When one compares the spike in cases, hospitalizations and deaths our nation has experienced this winter with the surge suffered the winter before, it is clear we are in a different phase of this pandemic.
While our fear of COVID-19 is receding, our understanding of it is expanding.
Over the past three years, we have learned much about SARS-CoV-2 and the disease it causes. Researchers have developed a variety of medications that can forestall severe disease in those at highest risk.
Clinicians have honed their lifesaving skills based on their experience providing care for those who ended up severely ill.
On the public health front, innovations like wastewater testing for the virus have become a useful bellwether, and data from national healthcare systems in Europe and the Middle East reveal trends that public health experts use to assess how well interventions work and guide policy.
However, while our successes may make it seem we have acquired an encyclopedic knowledge of COVID-19, we very well may be only at letter A.
Our understanding of the virus contains key blind spots, and many of our most fundamental questions are still unanswered. How durable is the protection vaccines provide from severe disease? How protective is natural infection? Who would benefit most from annual boosters?
Among the greatest mysteries is long COVID, the persistence of symptoms months after initial infection. Some studies indicate that as many as 1 in 4 infected people will experience long COVID, leading to what some are terming a “mass disability.” Many possible mechanisms underpinning long COVID are being explored, but it is likely that this may be a complex collection of different problems with disparate causes grouped under one diagnosis.
To get answers about long COVID and other questions being asked as we try to learn to live with COVID-19, we have to look to research. One type of research that gets less attention than the large clinical trials of vaccines or medications, involves simply observing. By watching what happens to people over time, patterns emerge to reveal factors that influence outcomes, and which can be the focus of future interventions.
We have launched an observational study of people just diagnosed with COVID-19 in North Carolina, the VISION Study (www.visionstudy.org).

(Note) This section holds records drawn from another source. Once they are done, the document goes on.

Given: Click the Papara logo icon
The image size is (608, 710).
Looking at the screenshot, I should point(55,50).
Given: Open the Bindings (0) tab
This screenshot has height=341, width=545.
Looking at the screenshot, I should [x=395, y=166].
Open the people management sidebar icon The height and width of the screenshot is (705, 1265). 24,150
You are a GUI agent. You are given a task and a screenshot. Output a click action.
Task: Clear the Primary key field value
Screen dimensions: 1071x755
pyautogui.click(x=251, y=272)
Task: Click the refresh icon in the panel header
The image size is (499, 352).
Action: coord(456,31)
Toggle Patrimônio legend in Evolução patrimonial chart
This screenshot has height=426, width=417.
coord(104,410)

Funded by the North Carolina Collaboratory, supported by our state legislature, the study looks closely at what is happening to people with COVID-19 now and in the future to see how the virus is impacting lives. The study will follow 7,500 people for more than a year and is completed entirely online for all participants except for several hundred who volunteer for in-person visits.
So far, 900 North Carolinians have signed up for VISION — a terrific start. But as a state at the forefront of health innovations, we can do better. To provide meaningful insights, studies like VISION need participation from all who are able. Our state is diverse in many ways, and our research must be too.
We hope you don’t get COVID-19, but if you do, think about joining VISION and helping to find the answers we need so that this virus never again causes a public health emergency.